Les gouvernements font des progrès pour relever cet ensemble de défis. Services aux Autochtones Canada, par exemple, travaille depuis 2016 avec les dirigeants des Premières Nations pour élaborer une nouvelle relation financière. L'objectif de cette initiative est de fournir des subventions sur 10 ans aux communautés qui pourraient utiliser ce financement prévisible et flexible pour répondre à leurs priorités d'une manière qu'elles jugent adaptée à leur communauté. Il faut multiplier les initiatives de ce genre dans toutes les administrations et dans tous les départements et ministères.
En gros, il existe des problèmes au sein des structures gouvernementales qui entravent le soutien au développement économique autochtone.
En raison du cloisonnement des financements, de l'inégalité des priorités et de la rigueur des mesures de reddition de comptes, il est difficile pour les entrepreneurs, et les communautés autochtones de bénéficier pleinement des fonds publics destinés à la création de richesses autochtones.
La stratégie nationale pour l'économie autochtone du Canada, récemment publiée, a spécifiquement demandé au gouvernement de revoir ses programmes et ses politiques afin d'éliminer les obstacles qui empêchent les entrepreneurs autochtones de réaliser leur plein potentiel. En réponse à cette demande, le gouvernement a la possibilité de revoir son ensemble de politiques et de programmes en vue de les adapter aux besoins spécifiques de l'entrepreneuriat autochtone.
À court terme, la solution à ces défis réside dans une plus grande horizontalité au sein du gouvernement et une plus grande flexibilité dans le financement. À moyen terme, cependant, la véritable solution réside dans le transfert des programmes gouvernementaux, de sorte que les dirigeants autochtones puissent prendre en main le financement du développement économique et le retirer entièrement des structures gouvernementales. De cette façon, les valeurs autochtones pourraient servir de prisme fondamental pour le financement du développement économique autochtone. J'ose espérer.

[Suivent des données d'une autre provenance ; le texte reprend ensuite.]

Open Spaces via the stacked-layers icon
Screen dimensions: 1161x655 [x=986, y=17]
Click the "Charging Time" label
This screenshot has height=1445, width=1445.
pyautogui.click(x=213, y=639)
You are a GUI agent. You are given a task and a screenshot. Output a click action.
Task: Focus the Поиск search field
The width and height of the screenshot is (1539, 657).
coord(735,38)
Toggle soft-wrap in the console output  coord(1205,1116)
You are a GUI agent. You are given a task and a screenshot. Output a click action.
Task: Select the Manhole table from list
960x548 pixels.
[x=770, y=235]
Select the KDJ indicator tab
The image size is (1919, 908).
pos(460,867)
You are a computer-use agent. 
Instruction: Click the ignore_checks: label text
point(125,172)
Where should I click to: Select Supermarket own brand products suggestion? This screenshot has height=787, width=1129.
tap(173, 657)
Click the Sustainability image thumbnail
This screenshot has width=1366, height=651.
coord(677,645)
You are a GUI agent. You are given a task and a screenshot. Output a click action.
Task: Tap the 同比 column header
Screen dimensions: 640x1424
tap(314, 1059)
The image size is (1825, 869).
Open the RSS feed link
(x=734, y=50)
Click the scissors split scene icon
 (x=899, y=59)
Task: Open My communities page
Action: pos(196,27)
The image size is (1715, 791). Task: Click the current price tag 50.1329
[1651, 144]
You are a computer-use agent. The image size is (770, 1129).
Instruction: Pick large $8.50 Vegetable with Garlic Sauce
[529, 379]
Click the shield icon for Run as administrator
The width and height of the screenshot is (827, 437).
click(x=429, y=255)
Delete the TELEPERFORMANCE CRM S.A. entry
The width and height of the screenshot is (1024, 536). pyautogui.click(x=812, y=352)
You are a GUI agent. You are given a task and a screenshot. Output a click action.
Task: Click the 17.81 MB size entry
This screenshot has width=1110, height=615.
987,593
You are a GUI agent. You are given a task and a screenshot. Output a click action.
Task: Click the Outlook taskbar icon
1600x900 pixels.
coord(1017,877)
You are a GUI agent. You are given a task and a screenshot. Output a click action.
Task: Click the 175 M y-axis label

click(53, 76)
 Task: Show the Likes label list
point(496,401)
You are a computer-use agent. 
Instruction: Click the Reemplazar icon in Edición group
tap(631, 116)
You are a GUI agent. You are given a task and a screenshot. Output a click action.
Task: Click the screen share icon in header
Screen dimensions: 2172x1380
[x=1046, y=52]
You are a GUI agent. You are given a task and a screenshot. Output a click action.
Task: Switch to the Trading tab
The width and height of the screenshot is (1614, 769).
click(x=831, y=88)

[1] RBC (June 2020) “Indigenous Entrepreneurship in Canada: The Impact and the Opportunity”. Available at: https://discover.rbcroyalbankcom/indigenous-entrepreneurship-in-canada-the-impact-and-the-opportunity/
[2] Le rapport est disponible au : http://www.naedb-cndea.com/fr/national-reconciliation-the-27-7-billion-argument-for-ending-economic-marginalization-2/
[3] Note: J'ai été Directrice de l'initiative des partenariats stratégiques de 2016 à 2018 et Directrice principale à Ressources naturelles Canada de 2021 à 2022, responsable de la programmation hors-diesel. Il peut y avoir d'autres exemples qui existent et qui n'ont pas été mentionnés ici.
[4] Comme l'a déclaré la fondatrice d'Indigenomics, Carol Anne Hilton, "Indigenomics est un mot nouveau. Il est destiné à servir d'outil pour faire prendre conscience, au niveau national et mondial, de l'importance de faire comprendre les relations économiques et juridiques des autochtones et leur rôle dans l'économie moderne d'aujourd'hui." Traduction par l'auteure de ce blog. Indigenomics : Taking a Seat at the Economic Table (Gabriola Island, BC : New Society Publishers, 2021), page 7.